Time has passed and so have the regrets, and I have finally decided to make public the text of the restaurant and a few photographs from the report. I hope that by sharing it on the La Vanguardia Readers Network it makes sense. At this moment I don’t know if I will achieve it. In any case, the text is sincere and the photos are what they are.
I clarify this last because from the beginning I had thought about using that old writing for the photo report that now concerns me. And when it comes down to it, it has been difficult for me to decide to use it because I consider it very personal.
For this reason, I have been thinking about whether or not I retouched the text or qualified any part of it, which I have not done. And I had also considered referring here to the reason for its content: what if it commented on this, what if it said that, what if it explained the other, what if it questioned that statement…
And I have come to the conclusion that, since the bullfighting environment is a source of discord, a symbol of disagreement and a breeding ground for confrontations, the only thing I intended when developing the text with more arguments was to justify myself, clarify interpretations or take issue. to the tail of that goodism that abounds so much today so as not to face the woke fashion.

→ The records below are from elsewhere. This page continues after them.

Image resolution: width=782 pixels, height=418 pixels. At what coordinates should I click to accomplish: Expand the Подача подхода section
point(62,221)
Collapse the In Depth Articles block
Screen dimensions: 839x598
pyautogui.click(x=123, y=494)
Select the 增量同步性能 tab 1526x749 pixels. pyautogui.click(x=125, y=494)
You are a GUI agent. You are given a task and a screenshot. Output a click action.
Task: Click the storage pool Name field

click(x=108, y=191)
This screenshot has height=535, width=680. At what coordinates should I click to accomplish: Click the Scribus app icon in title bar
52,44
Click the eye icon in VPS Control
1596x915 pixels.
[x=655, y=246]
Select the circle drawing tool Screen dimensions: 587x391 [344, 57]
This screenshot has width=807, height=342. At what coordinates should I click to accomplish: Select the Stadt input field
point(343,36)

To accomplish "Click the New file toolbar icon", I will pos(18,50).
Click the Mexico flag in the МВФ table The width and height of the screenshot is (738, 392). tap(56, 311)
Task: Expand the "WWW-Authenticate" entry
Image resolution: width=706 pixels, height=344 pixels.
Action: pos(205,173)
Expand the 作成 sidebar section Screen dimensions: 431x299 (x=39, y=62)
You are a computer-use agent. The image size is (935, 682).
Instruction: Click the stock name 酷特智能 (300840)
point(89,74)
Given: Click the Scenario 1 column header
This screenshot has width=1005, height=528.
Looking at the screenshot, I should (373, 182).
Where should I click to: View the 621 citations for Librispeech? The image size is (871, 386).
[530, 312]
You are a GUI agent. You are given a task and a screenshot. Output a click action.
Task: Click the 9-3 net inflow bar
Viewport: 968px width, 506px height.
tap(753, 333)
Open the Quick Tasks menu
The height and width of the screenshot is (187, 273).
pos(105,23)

But I am not going to comment on anything else about it, what I wrote, very sincere, is written, and it says like this:
“Today you turn a century. And it makes me very sad not to be able to congratulate you on your birthday. Those distant afternoons of bullfighting and memorable tasks still live vividly in my memory. But I’m not going to congratulate you, I can’t. Neither your present nor your future allow me to do so. You live exiled in your own arena, and you are a mute witness of the embarrassment that dresses you in melted lights, disguised as a hypocritical politician who admires the clumsy, adorned ballet flat. They have condemned you to closure with a perverse thrust high and boneless. They raised you as a Mudejar for the fight, and any other use they give you is an outrage, both for you and for all of us who, applauding from the stands, had the privilege of thanking the teacher’s greeting with an ear in each hand. No. It was necessary for your gang to leave you alone, unfortunately they have finished you off with three disrespectful acts.